The Division of Inclusive Excellence challenged TCNJ’s Community Advisors to a bulletin board contest in the residence halls. The goal was for CAs to design displays to help educate their residents about important topics such as implicit bias, microaggressions, intent, and impact.
In addition to adding color and energy to the residence halls, the bulletin boards provide residents with tools they can use to confront uncomfortable situations — like how to respond if someone tells you that your words had a negative impact on them. The boards encourage residents to avoid phrases like “I’m sorry if” or “I’m sorry but” and instead to focus on the other person’s feelings and listen to understand. The boards serve as a reminder to acknowledge the impact that words can have, despite the intention behind them.

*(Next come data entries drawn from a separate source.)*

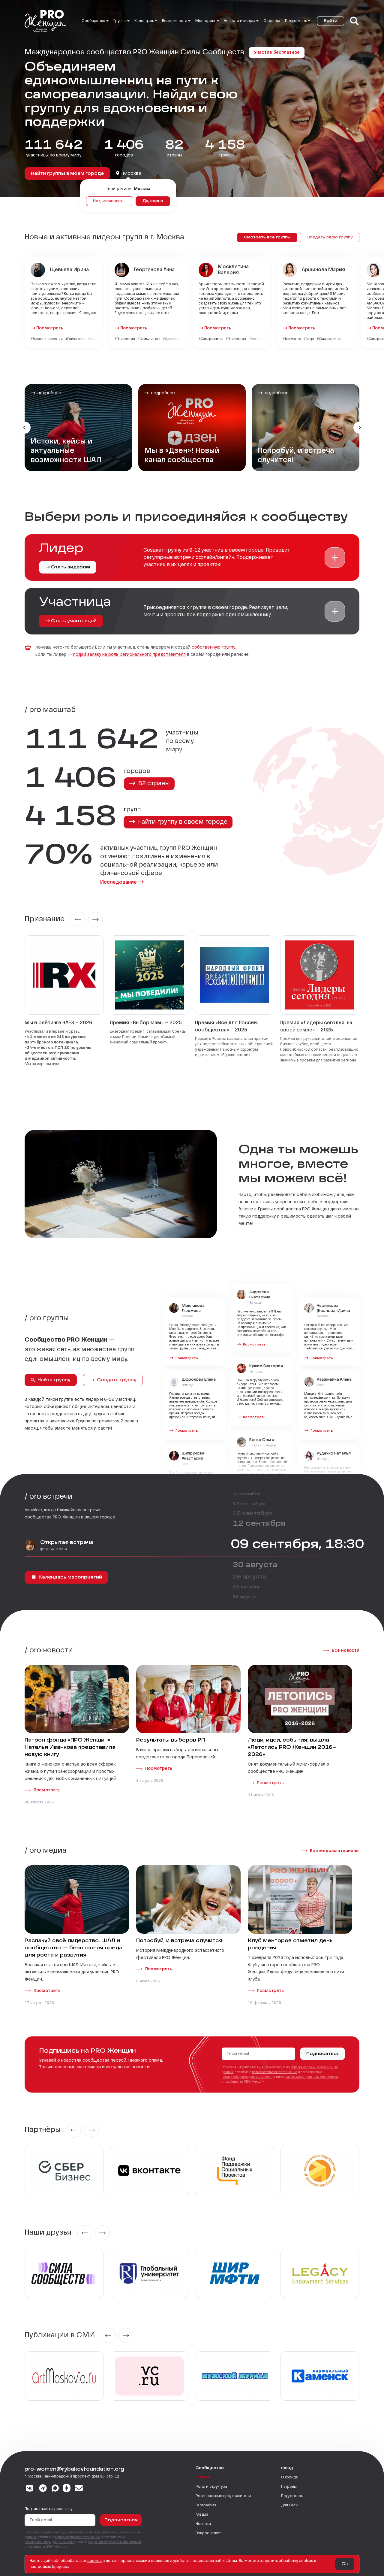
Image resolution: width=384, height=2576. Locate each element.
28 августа (246, 1587)
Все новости (345, 1650)
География (206, 2505)
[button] (335, 557)
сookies (94, 2561)
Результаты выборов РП (170, 1740)
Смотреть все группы (267, 237)
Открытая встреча (66, 1542)
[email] (79, 2489)
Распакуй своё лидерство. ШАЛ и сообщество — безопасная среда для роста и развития (73, 1948)
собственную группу (213, 647)
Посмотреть (49, 328)
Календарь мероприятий (70, 1577)
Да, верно (152, 201)
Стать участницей (74, 621)
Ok (344, 2564)
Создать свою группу (329, 237)
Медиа (202, 2515)
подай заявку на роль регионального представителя (129, 654)
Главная (203, 2477)
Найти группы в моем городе (67, 173)
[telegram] (43, 2489)
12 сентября (246, 1494)
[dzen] (66, 2489)
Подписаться (323, 2054)
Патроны (289, 2487)
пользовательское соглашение (274, 2072)
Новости (203, 2524)
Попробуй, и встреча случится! (180, 1941)
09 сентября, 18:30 (297, 1545)
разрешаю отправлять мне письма (311, 2076)
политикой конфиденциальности (247, 2076)
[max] (55, 2489)
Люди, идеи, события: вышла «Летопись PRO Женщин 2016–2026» (292, 1747)
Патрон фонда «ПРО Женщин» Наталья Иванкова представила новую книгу (70, 1747)
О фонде (271, 21)
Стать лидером (70, 567)
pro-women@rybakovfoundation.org (74, 2469)
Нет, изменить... (109, 201)
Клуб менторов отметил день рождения (290, 1945)
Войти (330, 21)
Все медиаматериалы (334, 1851)
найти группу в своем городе (181, 822)
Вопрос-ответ (208, 2533)
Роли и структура (211, 2487)
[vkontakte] (29, 2489)
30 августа (255, 1565)
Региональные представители (223, 2496)
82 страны (153, 784)
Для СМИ (289, 2505)
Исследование (118, 882)
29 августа (249, 1577)
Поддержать (292, 2496)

“Bulletin boards serve as an important tool for us to educate our residents as they go about their lives in the residence halls,” says Christopher Trautman, associate director of residential education and housing. “The boards are visually engaging ways to educate residents about topics critical to their development as scholars and responsible citizens in our community.”
Luca Bottitta ’24, a CA in Ely Hall, created a Taco Bell-themed board. The biology secondary special education major used classic spice levels (mild, hot, and fire) to identify the best (and worst) responses to a conflict.
“Making bulletin boards is a rewarding process. It starts out with a vision and then it comes to life,” says Bottitta. “In my building, putting up the bulletin boards is also a mini-community event. I always have a few residents that sit with me when I make them and other residents will walk by and engage in the content.”
Cler Cezar ’24, visual arts and graphic design major and CA in Centennial Hall, designed a spooky-themed board with clip-art gravestones, green zombie arms, and letters that appear to be trembling like ghosts. It provides her residents with the “Dos” and “Don’ts” of conflict: Do explain your intentions as they were meant, don’t assume they are just being overly sensitive.
Cezar took home the gold for this eerie presentation.
“I want to enhance communication and to keep residents informed of the potential impacts of their behavior,” says Cezar. “As a way to promote awareness amongst residents I provided some ghostly tips on how to gauge their reactions to various situations. I hope my board would promote personal development, a better understanding of intent versus impact, and foster a more vibrant social environment.”